==== SELECTED PASSAGE ====
Buying Health Insurance: What to Know About Plans Outside the Exchange
Open enrollment for health insurance through Nevada Health Link starts November first. And new rules mean Federal requirements for some health insurance plans sold outside of the Exchange have been loosened; these short-term plans are sometimes called “junk plans.”
“They are calling them junk plans because they’re not as comprehensive as qualified health plans,” said Heather Korbulic, Executive Director of Silver State Health Insurance Exchange. “They don’t have to cover the 10 essential health benefits and they don’t connect you to subsidies.”
The 10 essential health benefits are services that insurance plans must cover under the Affordable Care Act. Plans purchased through Nevada Health Link with the two participating companies – Health Plan of Nevada and Silver Summit – cover these services.
“The qualified health plans cover the 10 essential health benefits like maternity and newborn care, substance abuse services and prescriptions,” Korbulic said. “So on an exchange plan they’re not allowed to discriminate against you based on your preexisting conditions; you get the same rate despite what your medical conditions are.”
She says that’s not necessarily the case with some of these short-term plans.
“With those plans, they’re more designed to basically take your preexisting condition and charge you more or tell you you can’t be on those plans at all,” Korbulic said. “What’s really concerning is they can do post-claim underwriting – meaning they can retroactively terminate you if they find that you’ve not disclosed a medical condition, and then you’re left high and dry with no insurance.”
She says while the premiums might look appealing at first glance, they could cost customers more in the long run.
Before the Affordable Care Act this is kind of how the entire insurance market operated,” Korbulic said. “By discriminated pricing based on preexisting conditions and sometimes pricing you out entirely.”
With open enrollment coming up, state health officials want to make sure Nevadans looking for health coverage know all their options before they buy.
==== GIVEN MATERIAL ====
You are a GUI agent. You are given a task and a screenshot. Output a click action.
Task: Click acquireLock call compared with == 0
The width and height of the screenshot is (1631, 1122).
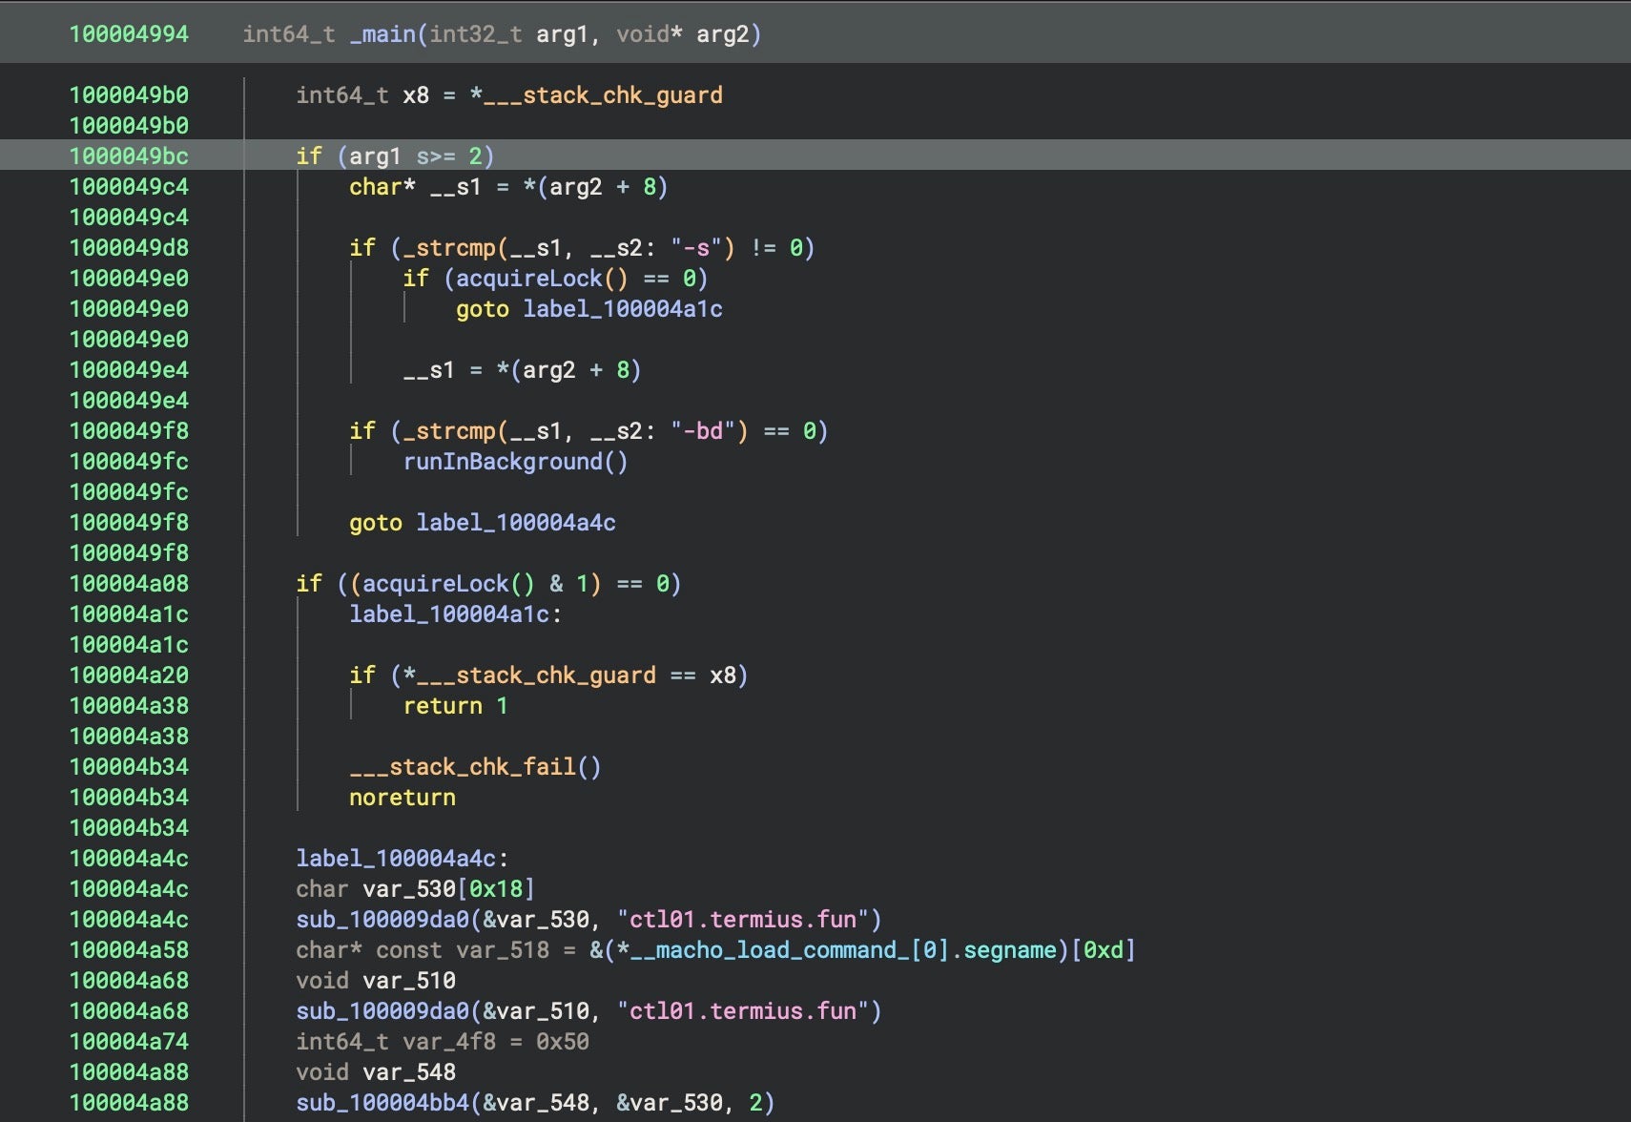click(528, 279)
====
INSTRUCTIONS:
a – Answer these questions using the health insurance article.
(i) On what date does open enrollment through Nevada Health Link start?
(ii) Which two companies participate in Nevada Health Link?
(iii) What position does Heather Korbulic hold?
b – Return the stretch of the health insurance article from "The 10 essential health benefits are" through "cover these services.", copied word for word.

RESULTS FOR EACH TASK:
a –
(i) November first.
(ii) Health Plan of Nevada and Silver Summit.
(iii) Executive Director of Silver State Health Insurance Exchange.

b –
The 10 essential health benefits are services that insurance plans must cover under the Affordable Care Act. Plans purchased through Nevada Health Link with the two participating companies – Health Plan of Nevada and Silver Summit – cover these services.